Task item: How many lines in the data below contain the string "computer"? Answer with the number only.
---------- Given information
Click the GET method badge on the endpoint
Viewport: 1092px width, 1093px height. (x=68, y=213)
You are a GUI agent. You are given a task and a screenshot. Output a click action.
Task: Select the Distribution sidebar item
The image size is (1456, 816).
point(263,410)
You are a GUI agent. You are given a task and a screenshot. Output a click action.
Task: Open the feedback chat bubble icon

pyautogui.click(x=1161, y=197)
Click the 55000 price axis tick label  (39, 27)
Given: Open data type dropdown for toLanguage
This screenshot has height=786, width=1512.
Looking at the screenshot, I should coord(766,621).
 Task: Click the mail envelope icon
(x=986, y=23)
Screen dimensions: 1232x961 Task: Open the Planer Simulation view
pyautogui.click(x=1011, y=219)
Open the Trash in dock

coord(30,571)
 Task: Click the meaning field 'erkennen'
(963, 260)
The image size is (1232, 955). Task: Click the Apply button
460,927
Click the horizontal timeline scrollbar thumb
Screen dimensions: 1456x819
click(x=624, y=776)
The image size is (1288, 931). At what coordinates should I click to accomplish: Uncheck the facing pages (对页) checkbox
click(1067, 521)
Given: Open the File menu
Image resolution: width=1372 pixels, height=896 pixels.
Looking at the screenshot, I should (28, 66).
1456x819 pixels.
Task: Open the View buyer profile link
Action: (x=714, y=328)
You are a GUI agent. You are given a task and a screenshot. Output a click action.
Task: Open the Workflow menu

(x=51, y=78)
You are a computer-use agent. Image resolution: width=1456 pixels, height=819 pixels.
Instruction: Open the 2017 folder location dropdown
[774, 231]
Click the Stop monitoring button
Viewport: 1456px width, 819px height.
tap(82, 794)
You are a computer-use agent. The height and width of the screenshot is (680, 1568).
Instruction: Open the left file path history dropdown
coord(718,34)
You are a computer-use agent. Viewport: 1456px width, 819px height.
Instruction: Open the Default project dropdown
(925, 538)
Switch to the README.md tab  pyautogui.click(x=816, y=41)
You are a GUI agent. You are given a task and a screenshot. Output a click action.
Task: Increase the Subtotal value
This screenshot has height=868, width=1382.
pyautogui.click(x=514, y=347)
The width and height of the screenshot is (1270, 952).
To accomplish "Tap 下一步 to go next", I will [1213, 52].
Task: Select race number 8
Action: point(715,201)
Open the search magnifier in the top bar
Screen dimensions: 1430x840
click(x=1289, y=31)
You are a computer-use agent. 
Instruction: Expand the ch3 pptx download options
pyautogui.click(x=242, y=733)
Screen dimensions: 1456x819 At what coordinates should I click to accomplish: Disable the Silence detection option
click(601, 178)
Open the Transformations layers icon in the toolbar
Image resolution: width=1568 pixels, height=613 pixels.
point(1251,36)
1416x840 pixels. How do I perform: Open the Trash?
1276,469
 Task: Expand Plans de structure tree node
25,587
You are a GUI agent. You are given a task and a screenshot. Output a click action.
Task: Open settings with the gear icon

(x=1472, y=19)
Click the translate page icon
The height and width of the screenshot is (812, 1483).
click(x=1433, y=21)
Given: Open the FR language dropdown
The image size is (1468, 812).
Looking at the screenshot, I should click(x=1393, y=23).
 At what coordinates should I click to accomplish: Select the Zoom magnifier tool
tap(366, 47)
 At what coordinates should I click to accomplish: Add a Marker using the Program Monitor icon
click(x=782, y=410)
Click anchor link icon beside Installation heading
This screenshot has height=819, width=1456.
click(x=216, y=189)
--------------------
Answer to this task: 4